La Ferme électrique, c’est un jeune festival qui réunit une centaine de bénévoles, environ 500 spectateurs et une cinquantaine d’artistes et de techniciens. Né d’une bande d’amis musiciens et techniciens du son, il incarne « l’esprit ouvert et rock’n’roll ». Nous étions à sa 6ème édition, à Tournan-en Brie, on vous raconte ce qui fait de lui un événement à part dans le paysage des festivals.
Jour 1. 15h30, arrivée au camping
Après un périple dans les transports en commun et des trains supprimés pour cause de canicule, on arrive enfin à Tournan, en banlieue parisienne. Après une petite marche, nous voilà au camping encore peu sollicité. Des bénévoles souriants nous aident à installer et à planter la tente. Le site se compose du minimum vital : deux toilettes et deux cabines de douches avec une bonbonne d’eau à remplir. On apprécie les quelques tonnelles qui nous permettent de mettre notre tente à l’ombre.
17h30, début des hostilités
Le premier concert, Sweep Me Off, vient tout juste de commencer. Intrigué par la déco vintage dès l’entrée, on décide de se balader dans la cour de cette ferme aménagée pour l’occasion. Au centre, et un peu partout, des dizaines de fauteuils, canapés et tapis nous tendent les bras. On se sent comme chez soi. On s’y cale pendant qu’un orchestre où plusieurs générations se mélangent, mené à la baguette par un chef d’orchestre et un chanteur groove habillé dans un costume imitation serpent. A la fin du set on part à la découverte de la plus petite scène : elle se trouve dans une grange où joue Joey Molinaro, un violoniste déchaîné et torse nu. La performance est intéressante mais la chaleur nous fait quitter la salle pour visiter le site du festival plus en profondeur.
19h25, la chapelle vaudou
Si on ne peut pas rater les innombrables fauteuils qui nous appellent à la farniente, des petits recoins cachés nous offrent bien des surprises. On découvre une sorte de chapelle vaudou avec différents claviers et pianos accessibles aux festivaliers. La déco est un peu glauque mais on adore : des poupées et vyniles accrochées au plafond, des abats-jours, des objets dispersés un peu partout, l’endroit est digne d’un cabinet de curiosités. Juste à côté on trouve aussi un photomaton et les photos des festivaliers finissent par s’afficher sur un grand écran dehors. Derrière ce dernier on entend déjà les fougueux Ropoporose jouer. Alors que l’on va se placer devant pour sentir vibrer nos oreilles, les moins résistants à la chaleur peuvent suivre le concert à l’entrée de la salle sur des vieilles télés des 90’s.
22h45, hypnotique Chassol
La nuit vient de tomber et c’est au tour de Chassol (photo) de jouer sur la scène extérieure du festival. Claviers au bout des doigts et accompagné par son batteur, ils composent par dessus des vidéos prises lors de leur voyage en Martinique. On y voit un carnaval, des scènes de rue et de vie, des enfants, un rappeur, une dame plus âgée qui chante... Les sons des bandes vidéo et des instruments live se répondent avec brio. On reste scotchés pendant tout son set au milieu des festivaliers qui apprécient cet interlude de musique posée.

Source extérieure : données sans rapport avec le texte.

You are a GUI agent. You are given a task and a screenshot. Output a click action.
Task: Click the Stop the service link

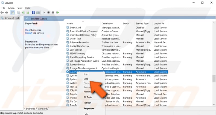(x=27, y=30)
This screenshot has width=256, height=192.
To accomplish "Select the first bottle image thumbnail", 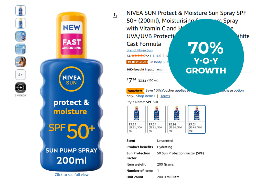I will (x=20, y=10).
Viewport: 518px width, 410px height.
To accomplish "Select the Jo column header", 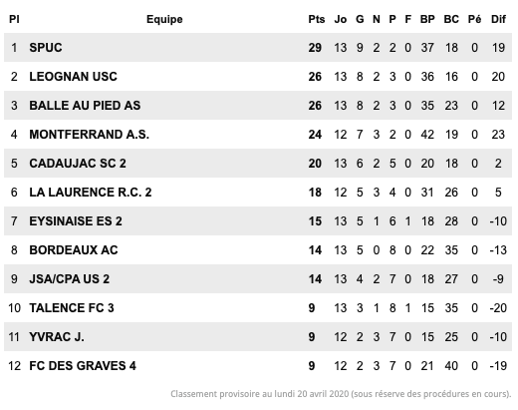I will (x=341, y=19).
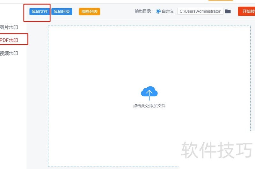Start conversion with the red 开始转换 button

tap(247, 11)
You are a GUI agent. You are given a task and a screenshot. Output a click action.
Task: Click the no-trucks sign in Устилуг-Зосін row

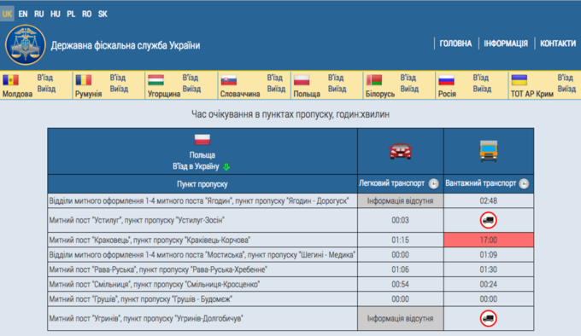(x=489, y=220)
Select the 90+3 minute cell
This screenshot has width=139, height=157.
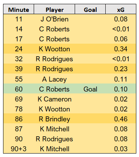coord(19,149)
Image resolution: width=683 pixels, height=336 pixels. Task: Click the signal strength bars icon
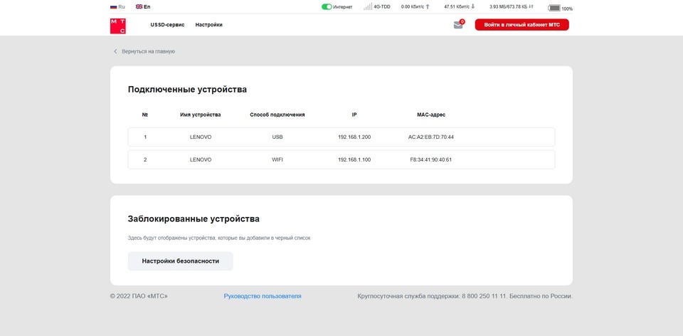point(367,7)
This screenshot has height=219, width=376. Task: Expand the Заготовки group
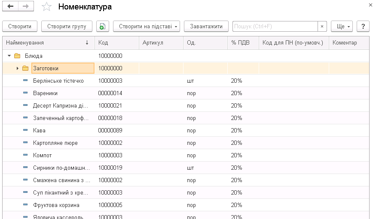(x=17, y=69)
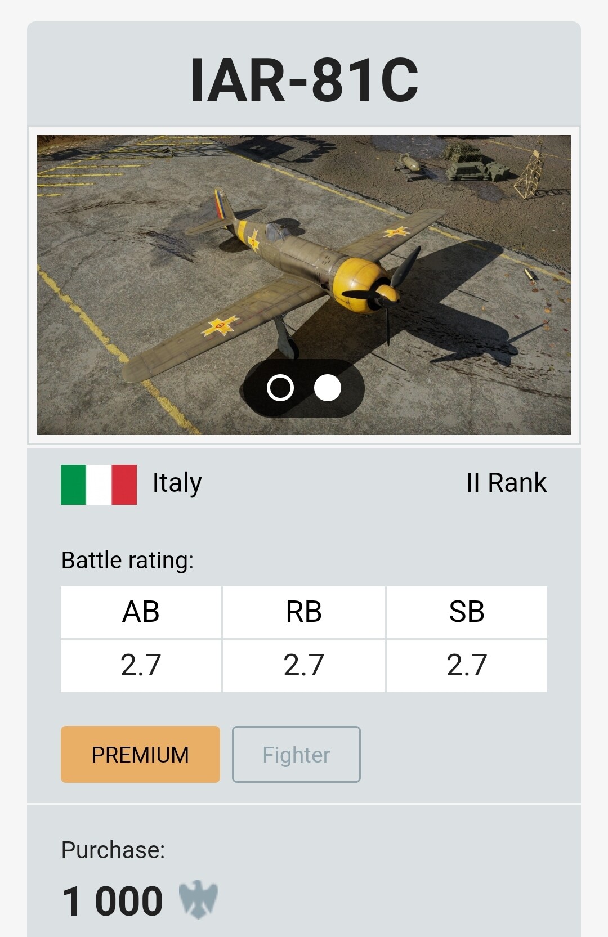
Task: Click the 1 000 purchase price
Action: (x=113, y=901)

1h15, repos au boudoir des canapés
Après avoir assisté au show de Costes & Fantazio et entendu des punchlines qui résonnent encore dans notre tête du genre « nous on peut pas vivre sans alcool et sans drogue », on est un peu perplexe. On va donc se réfugier dans un nouvel endroit encore, et cette fois couvert, le paradis des canapés, avec en prime un babyfoot. Une atmosphère idéale pour tester la bière de Brie, proposée sur le site à 4€ les 33cl.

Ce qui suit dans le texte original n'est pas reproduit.